Handling Missing Values in Time-series with SQL

by datatabloid_difmmk

read this morning Madison Shotof paper regarding LAST_VALUE Here she highlights the usefulness of this little-known SQL function.

It inspired me to write a follow-up article on a specific use case that comes up often when working with time series data.

Let’s say you’re building a predictive maintenance model using sensor data.

After some controversy, we get hourly data like this:

Example of preprocessed sensor data

At this point, you’ve already done some pretty significant data engineering to create these evenly spaced observations every hour. How To do this is the subject of another article. Note, however, that there are some gaps in the temperature measurement.Here is LAST_VALUE come to the rescue.

Usually the reason values ​​are missing is because sensors only report changes in value. This reduces the amount of data the machine has to send, but creates data issues that must be resolved.

Using this data directly to build a model will result in a loss of accuracy when certain values ​​are missing.
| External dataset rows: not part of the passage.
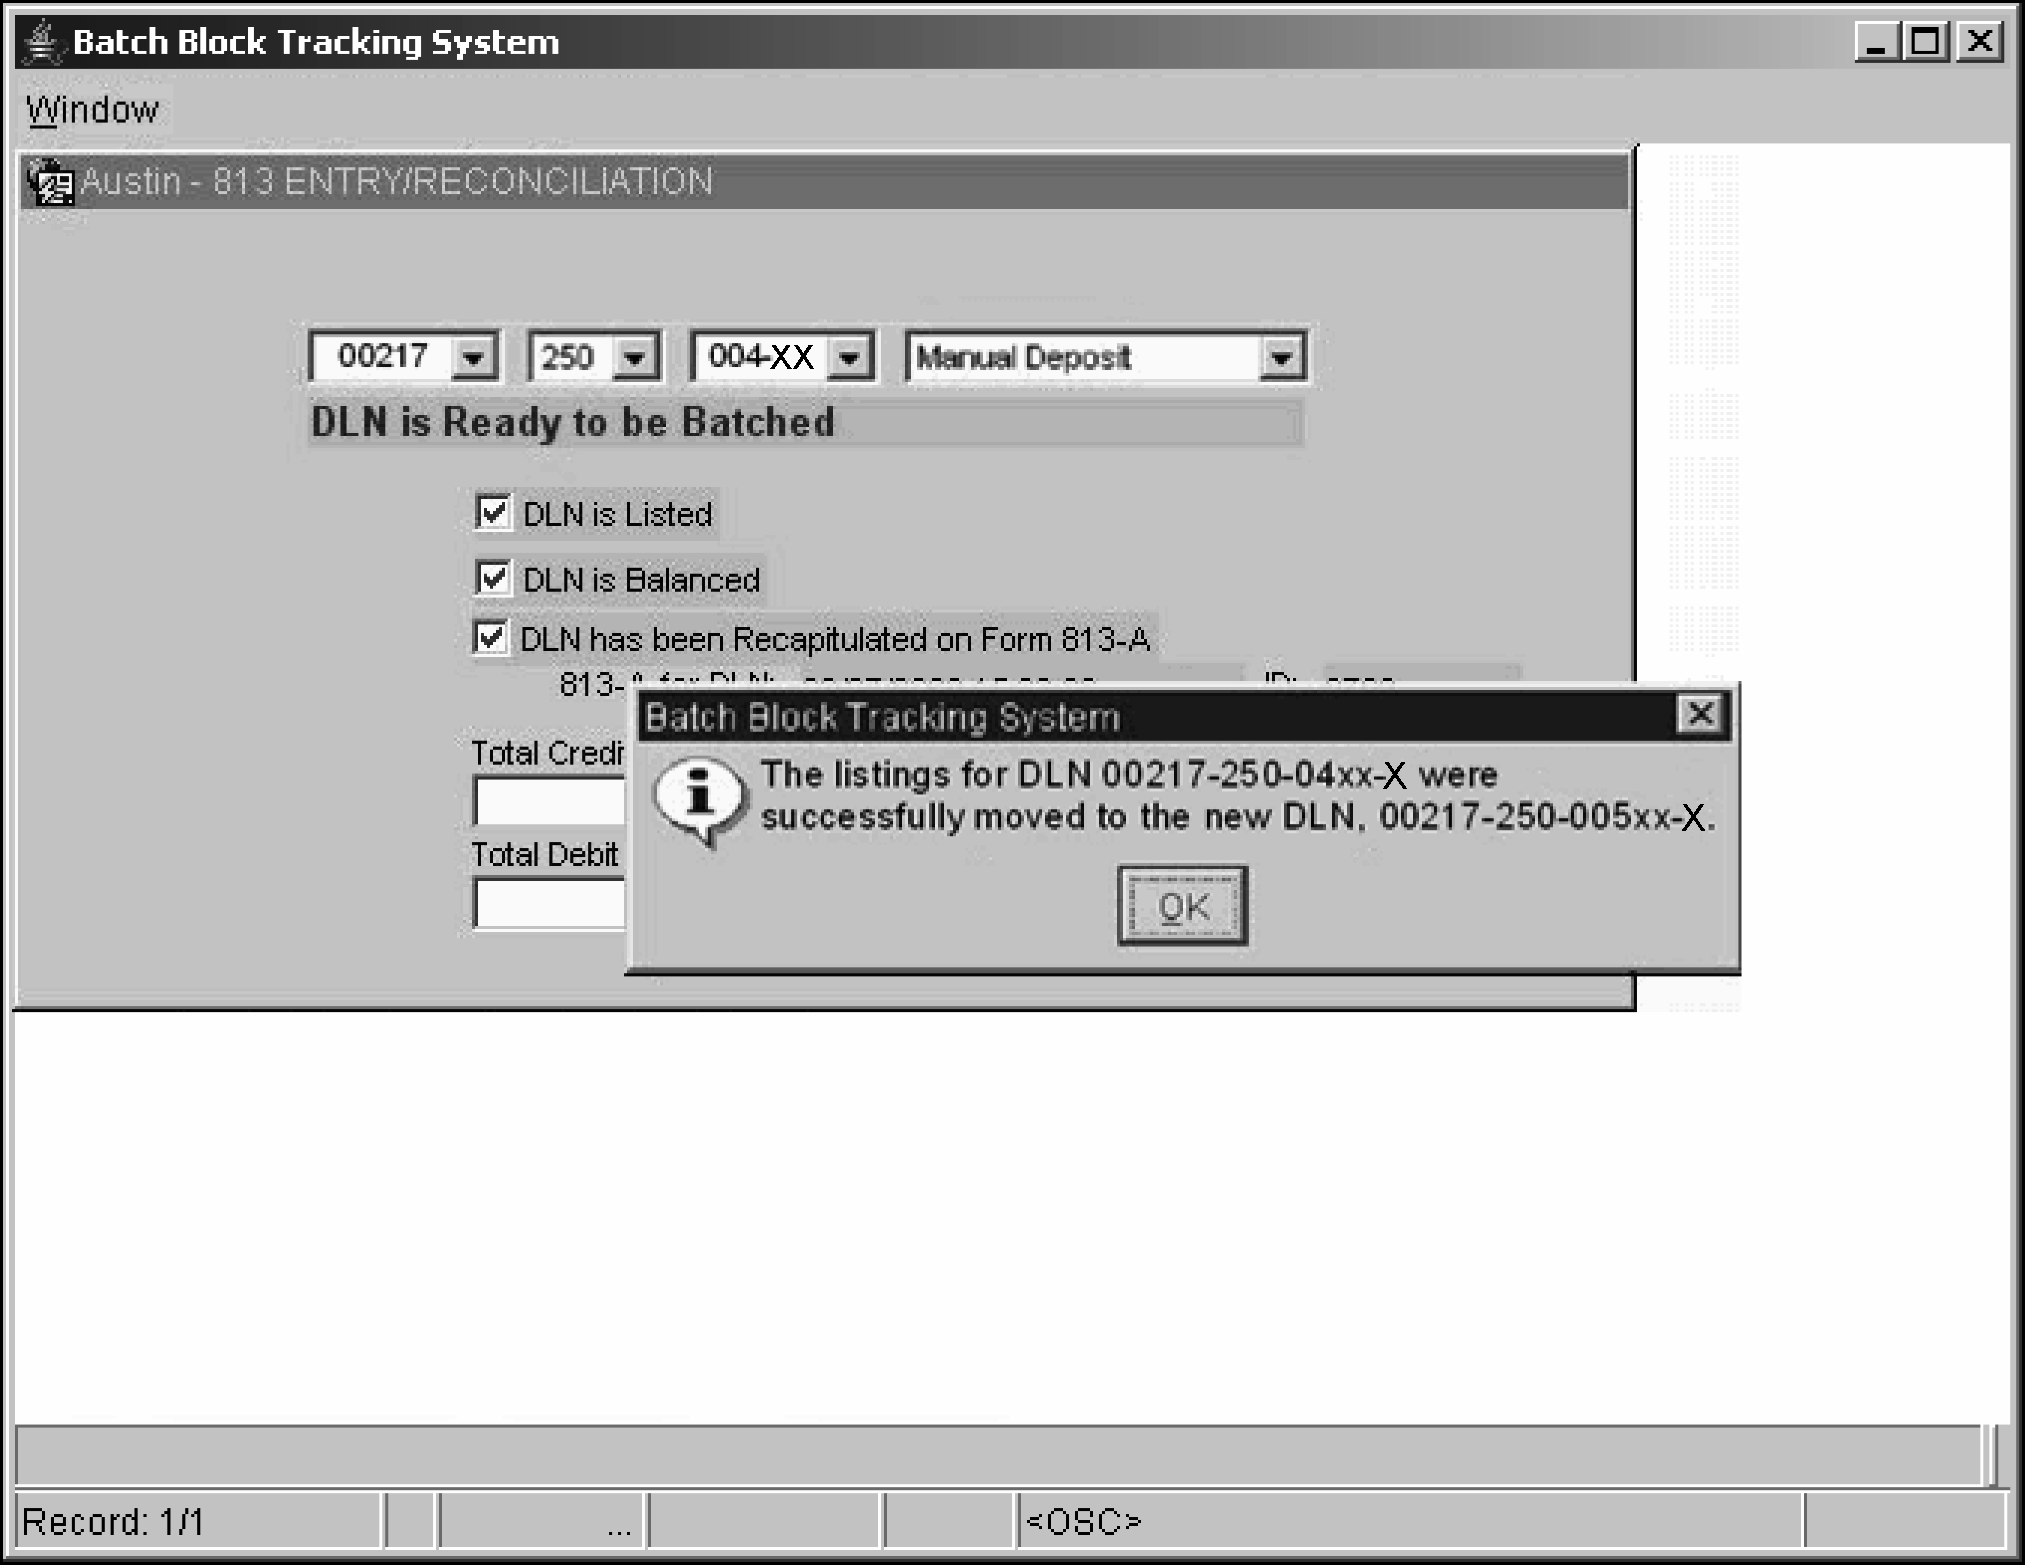Open the Manual Deposit dropdown
Screen dimensions: 2025x1565
click(x=1280, y=358)
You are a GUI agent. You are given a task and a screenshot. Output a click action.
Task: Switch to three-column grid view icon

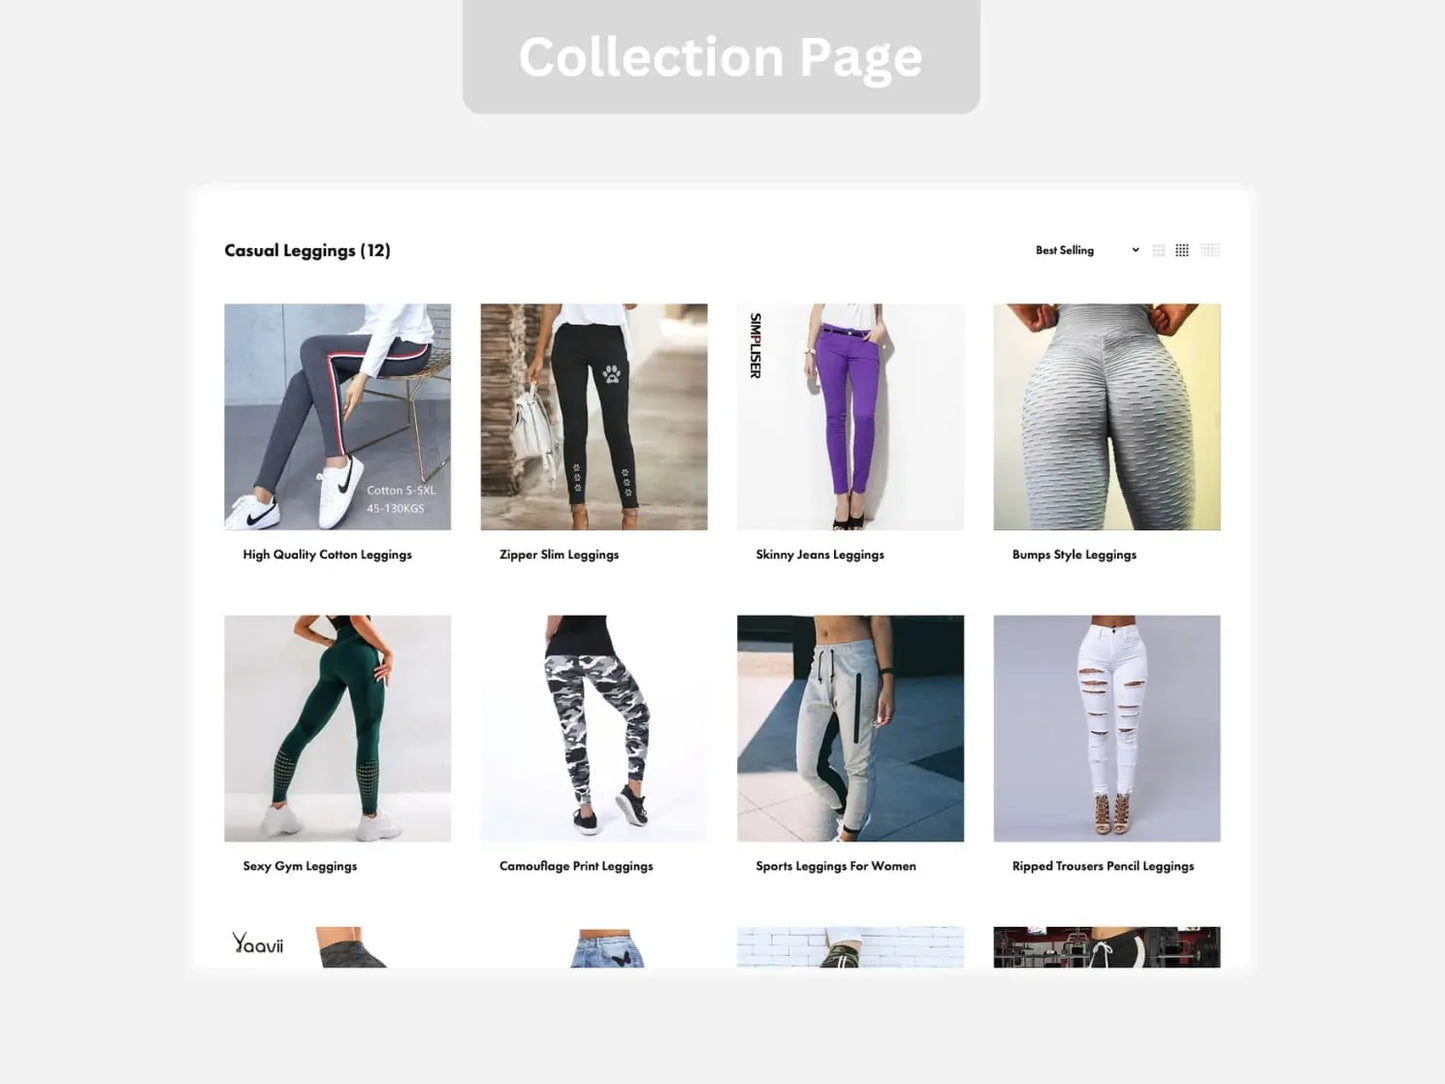coord(1158,250)
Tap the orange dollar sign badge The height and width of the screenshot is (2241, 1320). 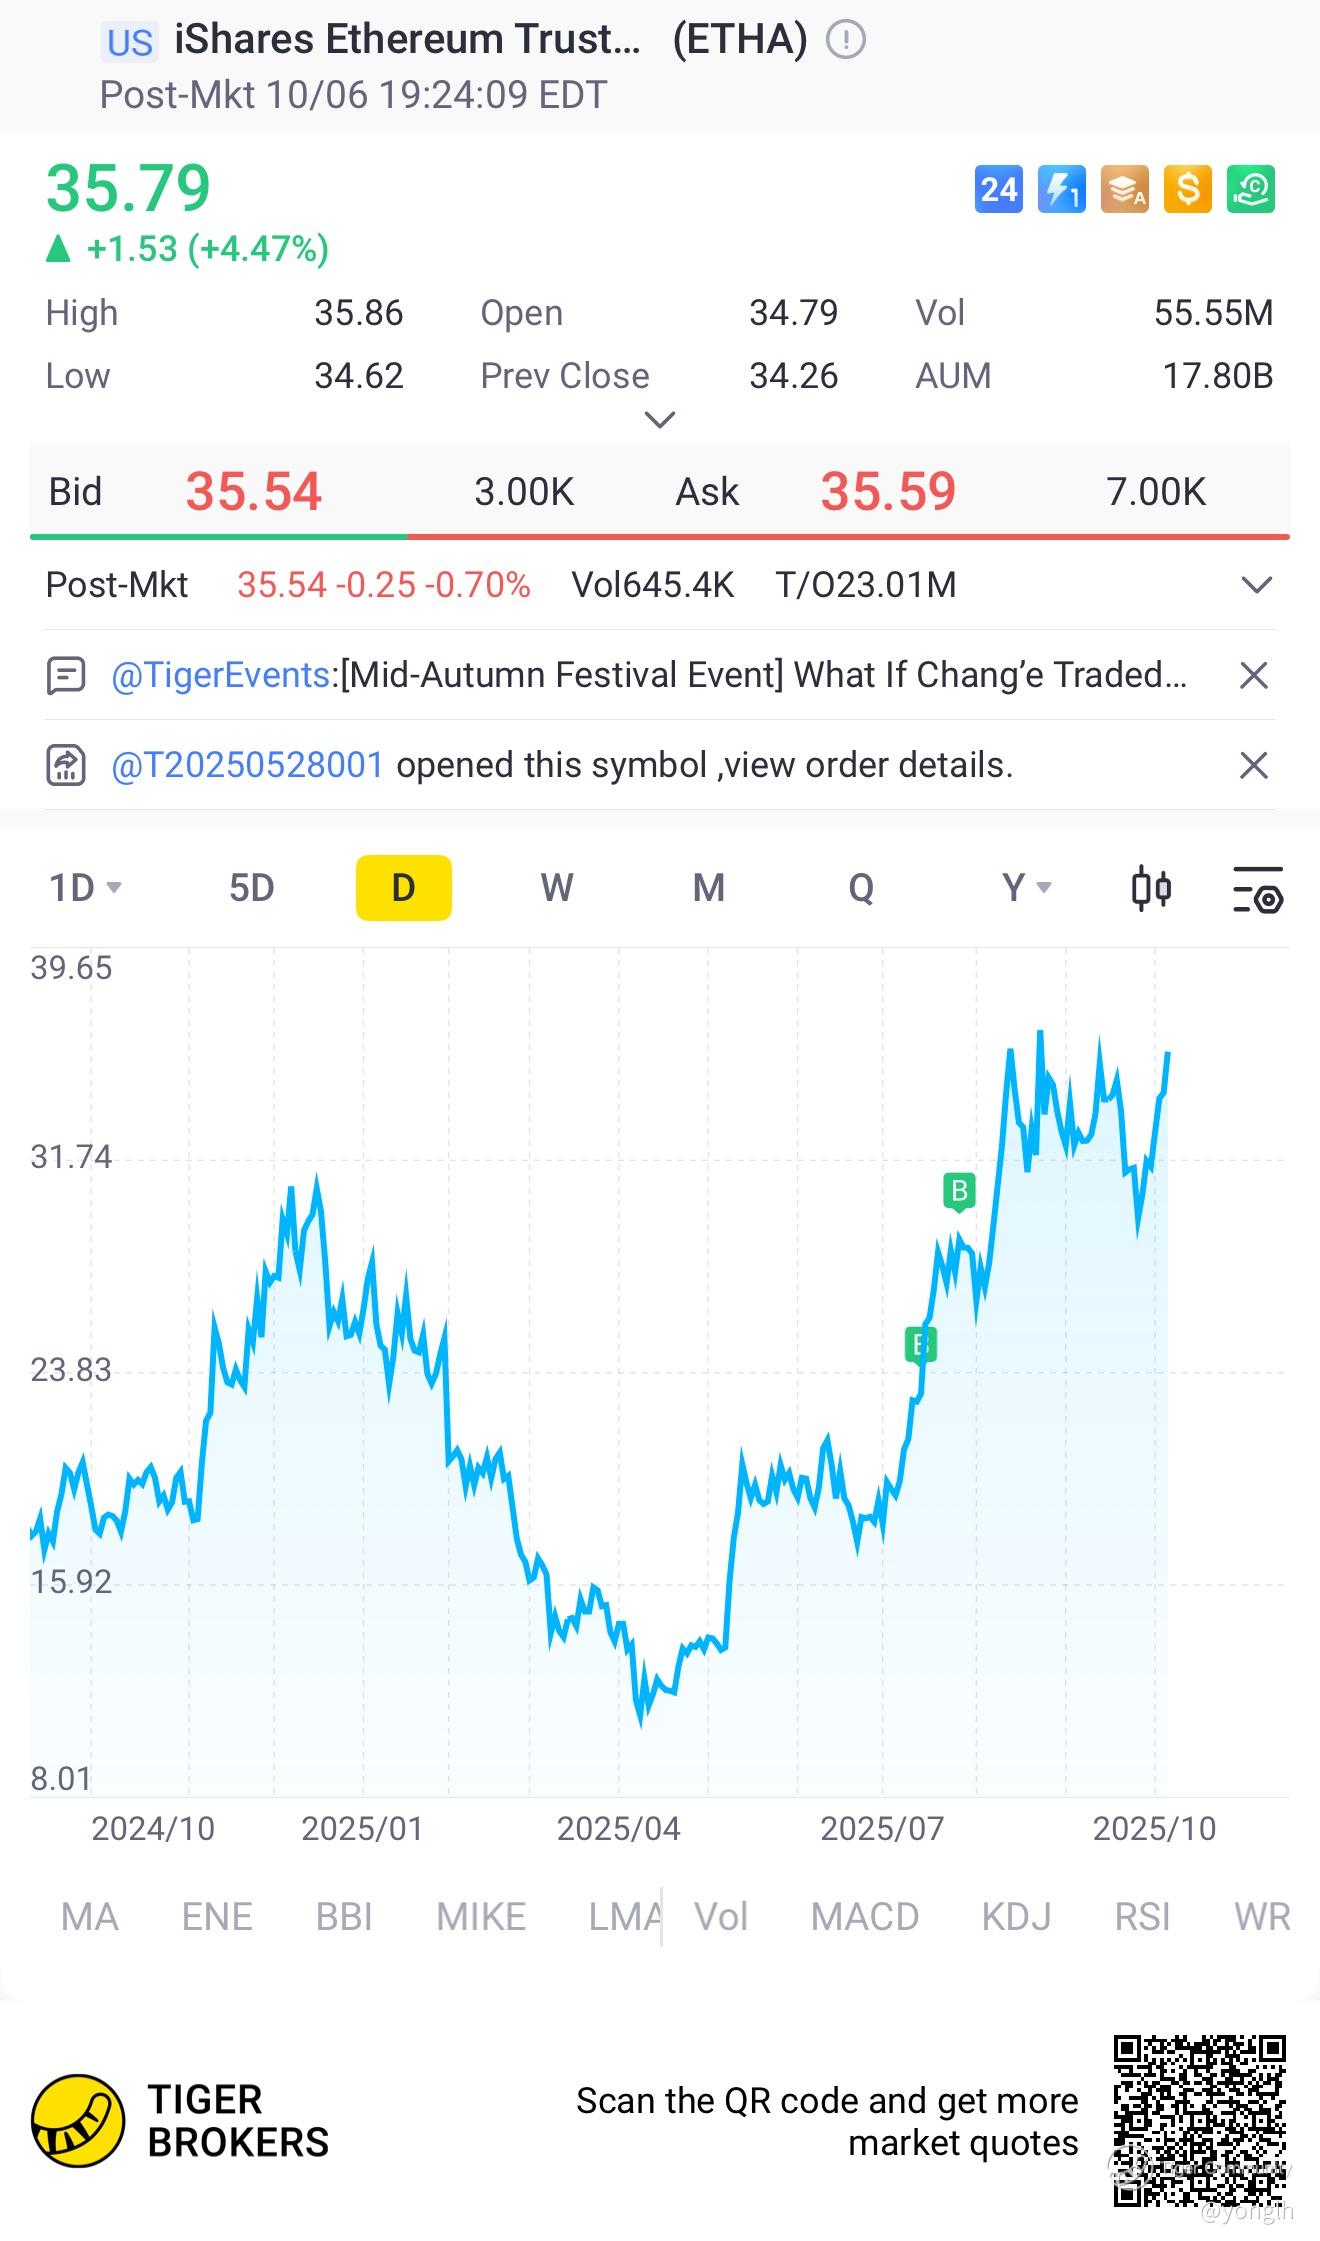click(x=1188, y=189)
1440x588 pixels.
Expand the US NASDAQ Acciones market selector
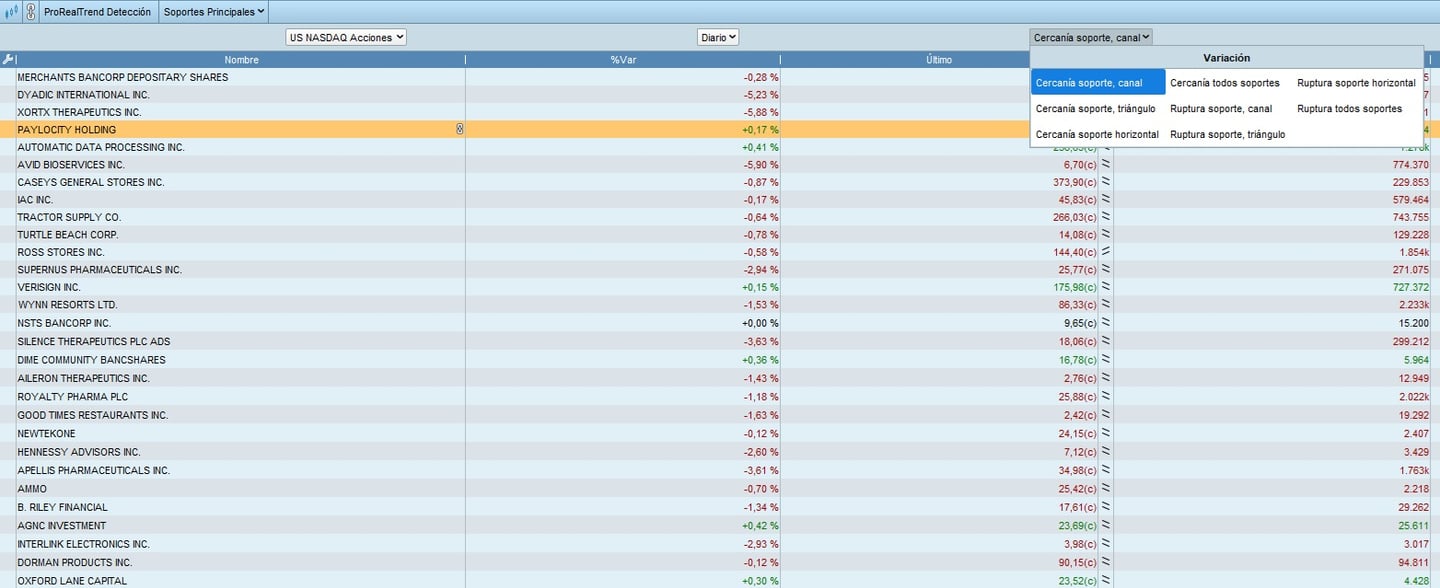[346, 37]
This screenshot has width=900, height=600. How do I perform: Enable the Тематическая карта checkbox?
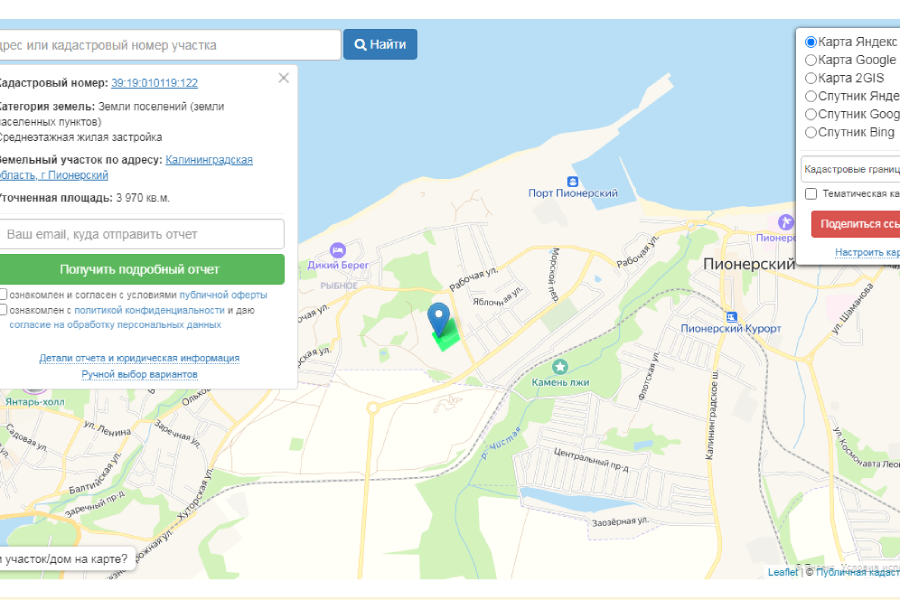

This is because there is no historical context. written in the row itselfTo create the most accurate model possible, we need to add features such as:

  • last temperature reading
  • Average temperature over the last 6 hours
  • Time since temperature reading rises/falls
  • Rate of temperature change over the last 12 hours

Handling Missing Values ​​in Time Series with SQL

An illustration of the types of features that are useful in predictive models

The first step is to replace missing values ​​with the last known value.why we do this first timebecause it makes writing other functions much easier.

For example, if you leave them missing and try to compute a moving average, the average will not be computed correctly (missing values ​​will be ignored and only non-missing values ​​will be averaged).

Average temperature 4 hours ago (with gaps)

(null + 85 + null + null) / 1 = 85

Average temperature 4 hours ago (replaced)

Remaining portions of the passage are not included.